* Begin READING TEXT *

I was motivated to write this from a post on John the Aussie’s blog:

http://sleepinginsomniacs.wordpress.com/2011/11/06/dumb-chef-the-special-of-the-day-is-comedy/

Now, I’ve worked at various food services places in my life. Hell, I’ve even owned a gourmet restaurant and pizza place once upon a time. (But that’s a story for another blog.)

People will lie their asses off to get free food. I’m thoughtfully convinced that over 90% of customer service complaints in the food industry are related to the customer’s desire to defraud the restaurant and get a free meal or reduced pricing. Why? Because a large portion of the population are cheap, lying, fraudulent asshats, that’s why. They’ve been raised to be this way, and they don’t disappoint.

Let’s turn back the wheel of time almost 20 years when I was working at the hamburger joint called Wendy’s. This particular Wendy’s no longer exists either, as they expanded the highway and an off-ramp now exists where the restaurant once stood.

Customer: “I just came through the drive through and there is mayo on my burger. I specifically said ‘no mayo’.”

Me: “How long ago did you come through the drive through?”

Customer: “About 30 minutes ago.”

Me: “Ok, give me the sandwich and I’ll make a fresh one for you.”

Customer hands me a crumpled up wrapper with one bite left in it.

Me: “What’s this?”

Customer: “It’s the sandwich.”

Me: “There is only one bite left. I thought you said you didn’t like mayo.”

* End READING TEXT *
* Begin DATASET RECORDS *

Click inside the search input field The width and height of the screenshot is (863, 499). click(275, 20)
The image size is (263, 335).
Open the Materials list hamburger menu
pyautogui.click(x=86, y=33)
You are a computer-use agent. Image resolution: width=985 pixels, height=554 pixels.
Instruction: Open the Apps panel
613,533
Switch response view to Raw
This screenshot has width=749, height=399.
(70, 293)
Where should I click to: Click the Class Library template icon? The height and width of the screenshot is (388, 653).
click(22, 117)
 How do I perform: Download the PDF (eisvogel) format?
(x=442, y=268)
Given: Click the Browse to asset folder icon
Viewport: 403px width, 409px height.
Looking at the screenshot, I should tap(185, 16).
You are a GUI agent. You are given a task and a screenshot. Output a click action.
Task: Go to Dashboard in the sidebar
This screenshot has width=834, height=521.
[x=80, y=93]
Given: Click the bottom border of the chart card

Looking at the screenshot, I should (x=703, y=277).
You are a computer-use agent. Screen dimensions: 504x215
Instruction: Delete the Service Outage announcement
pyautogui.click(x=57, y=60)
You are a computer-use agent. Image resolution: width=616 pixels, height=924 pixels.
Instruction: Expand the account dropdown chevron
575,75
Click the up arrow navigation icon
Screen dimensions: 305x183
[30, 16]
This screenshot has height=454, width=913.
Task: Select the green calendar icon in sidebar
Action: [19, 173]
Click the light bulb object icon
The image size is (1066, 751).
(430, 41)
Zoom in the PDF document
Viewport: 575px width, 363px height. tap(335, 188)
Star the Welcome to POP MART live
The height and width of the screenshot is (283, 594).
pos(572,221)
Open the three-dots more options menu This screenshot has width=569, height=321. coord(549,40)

* End DATASET RECORDS *

• [REQUIRED ACTIONS]
a. Translate the sentence "This particular Wendy’s no longer exists either, as they expanded the highway and an off-ramp now exists where the restaurant once stood." from the blog post above into Spanish.
b. Copy everything in the blog post from "Now, I’ve worked" down to "they don’t disappoint.", substituting "diner" for each "restaurant".

• [LIST OF SOLUTIONS]
a. Este Wendy’s en particular tampoco existe ya, pues ampliaron la carretera y ahora hay una rampa de salida donde antes estaba el restaurante.

b.
Now, I’ve worked at various food services places in my life. Hell, I’ve even owned a gourmet diner and pizza place once upon a time. (But that’s a story for another blog.)

People will lie their asses off to get free food. I’m thoughtfully convinced that over 90% of customer service complaints in the food industry are related to the customer’s desire to defraud the diner and get a free meal or reduced pricing. Why? Because a large portion of the population are cheap, lying, fraudulent asshats, that’s why. They’ve been raised to be this way, and they don’t disappoint.